Pourquoi l’économie ?
Ma fascination pour l’économie n’a pas commencé par de grandes théories, mais par des observations subtiles de la vie quotidienne. Je me suis demandé pourquoi des nations dotées de ressources similaires empruntaient des voies si divergentes vers la prospérité, et quels compromis cachés se dissimulaient derrière un simple prix. Ces questions m’ont conduite à une seule réalisation : au-delà des chiffres, l’économie est le système le plus profond dont nous disposons pour déchiffrer les choix humains.
Les chiffres n’ont jamais été pour moi de simples données froides ; derrière chaque point de données, je vois une décision humaine, et au cœur de chaque tendance, une dynamique sociale. Lire le monde à travers ce prisme m’a transformée en une observatrice plus curieuse et plus attentive. Je suis ici maintenant pour approfondir cette perspective et découvrir les histoires humaines cachées dans des données complexes.

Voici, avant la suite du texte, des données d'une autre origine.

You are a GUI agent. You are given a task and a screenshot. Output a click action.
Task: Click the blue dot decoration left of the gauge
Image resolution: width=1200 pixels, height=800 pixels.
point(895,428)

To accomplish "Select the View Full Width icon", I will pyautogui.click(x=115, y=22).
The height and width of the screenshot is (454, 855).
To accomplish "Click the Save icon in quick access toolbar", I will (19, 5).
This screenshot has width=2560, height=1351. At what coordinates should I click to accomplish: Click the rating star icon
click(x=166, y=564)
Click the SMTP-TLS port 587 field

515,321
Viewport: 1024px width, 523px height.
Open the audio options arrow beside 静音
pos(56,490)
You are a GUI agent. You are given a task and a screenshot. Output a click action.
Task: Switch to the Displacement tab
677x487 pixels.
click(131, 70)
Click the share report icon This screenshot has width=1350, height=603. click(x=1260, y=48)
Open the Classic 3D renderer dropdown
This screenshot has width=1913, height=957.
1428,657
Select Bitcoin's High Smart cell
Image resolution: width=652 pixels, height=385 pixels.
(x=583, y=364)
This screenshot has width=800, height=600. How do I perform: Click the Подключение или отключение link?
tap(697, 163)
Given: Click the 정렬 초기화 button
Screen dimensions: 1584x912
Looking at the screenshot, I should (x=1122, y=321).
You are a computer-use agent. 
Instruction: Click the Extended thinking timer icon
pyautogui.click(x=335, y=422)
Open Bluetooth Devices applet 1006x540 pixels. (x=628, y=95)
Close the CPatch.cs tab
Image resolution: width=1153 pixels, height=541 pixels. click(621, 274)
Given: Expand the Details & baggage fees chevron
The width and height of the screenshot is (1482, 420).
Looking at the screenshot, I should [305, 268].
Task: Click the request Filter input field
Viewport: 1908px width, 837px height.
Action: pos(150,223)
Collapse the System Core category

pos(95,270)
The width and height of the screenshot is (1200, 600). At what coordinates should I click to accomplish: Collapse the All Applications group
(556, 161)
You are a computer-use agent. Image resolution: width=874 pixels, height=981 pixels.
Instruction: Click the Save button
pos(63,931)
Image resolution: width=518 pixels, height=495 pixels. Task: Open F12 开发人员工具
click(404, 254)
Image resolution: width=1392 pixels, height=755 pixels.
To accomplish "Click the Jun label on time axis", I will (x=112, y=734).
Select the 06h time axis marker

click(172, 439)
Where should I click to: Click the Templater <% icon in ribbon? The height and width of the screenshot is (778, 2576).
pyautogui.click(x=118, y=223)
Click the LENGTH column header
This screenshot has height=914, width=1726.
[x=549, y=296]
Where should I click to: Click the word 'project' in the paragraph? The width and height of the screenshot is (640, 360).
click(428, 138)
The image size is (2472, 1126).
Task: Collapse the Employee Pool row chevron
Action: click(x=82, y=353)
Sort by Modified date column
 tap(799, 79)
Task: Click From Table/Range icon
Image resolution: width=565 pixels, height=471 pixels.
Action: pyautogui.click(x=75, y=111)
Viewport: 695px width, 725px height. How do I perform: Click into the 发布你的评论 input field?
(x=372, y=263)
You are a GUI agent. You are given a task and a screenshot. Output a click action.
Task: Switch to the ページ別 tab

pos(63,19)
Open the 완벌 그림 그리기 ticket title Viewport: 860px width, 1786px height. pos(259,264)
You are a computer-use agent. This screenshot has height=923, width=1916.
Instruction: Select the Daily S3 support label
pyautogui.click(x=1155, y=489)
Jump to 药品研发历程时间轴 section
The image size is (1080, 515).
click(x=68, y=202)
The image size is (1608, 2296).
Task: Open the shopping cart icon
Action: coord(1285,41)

Pourquoi une économie intégrant l’IA ?
L’économie a toujours évolué aux côtés de ses outils — statistiques, informatique et sciences comportementales ont chacune remodelé la discipline en leur temps. Aujourd’hui, l’intelligence artificielle ajoute une nouvelle dimension transformatrice à cette évolution. Elle permet la modélisation simultanée de variables complexes, le test des impacts des politiques dans des environnements virtuels avant qu’ils n’atteignent le monde réel, et la mise au jour de schémas économiques jusqu’alors invisibles.
Ce qui m’attire vers cette intersection n’est pas seulement la capacité ou la vitesse technique, mais le potentiel qu’elle recèle : le pouvoir de construire des modèles de croissance plus inclusifs et de concevoir des politiques sociales et environnementales de précision. Réunir la force analytique de la science des données avec la profondeur de la pensée économique représente pour moi à la fois une passion intellectuelle et un engagement envers un avenir meilleur.
Intérêts personnels
Je suis attirée par de nombreuses choses, et elles se nourrissent mutuellement. La littérature est peut-être le moyen le plus puissant de saisir le comportement humain dans ses moindres détails — ce qui en fait également une préparation inattendue mais précieuse pour comprendre l’économie comportementale. Les relations internationales relient les choix individuels aux dynamiques mondiales, et le MNU a transformé ce lien en une pratique vécue de négociation et de prise de perspective. La façon dont l’intelligence artificielle transforme la société — et comment nous pourrions guider cette transformation vers des résultats plus équitables et durables — est au cœur de ma réflexion. La visibilité des femmes dans la vie économique et publique fait partie intégrante de ce tableau : construire un monde plus inclusif est à la fois une question de justice et une condition préalable à des sociétés plus productives et plus résilientes.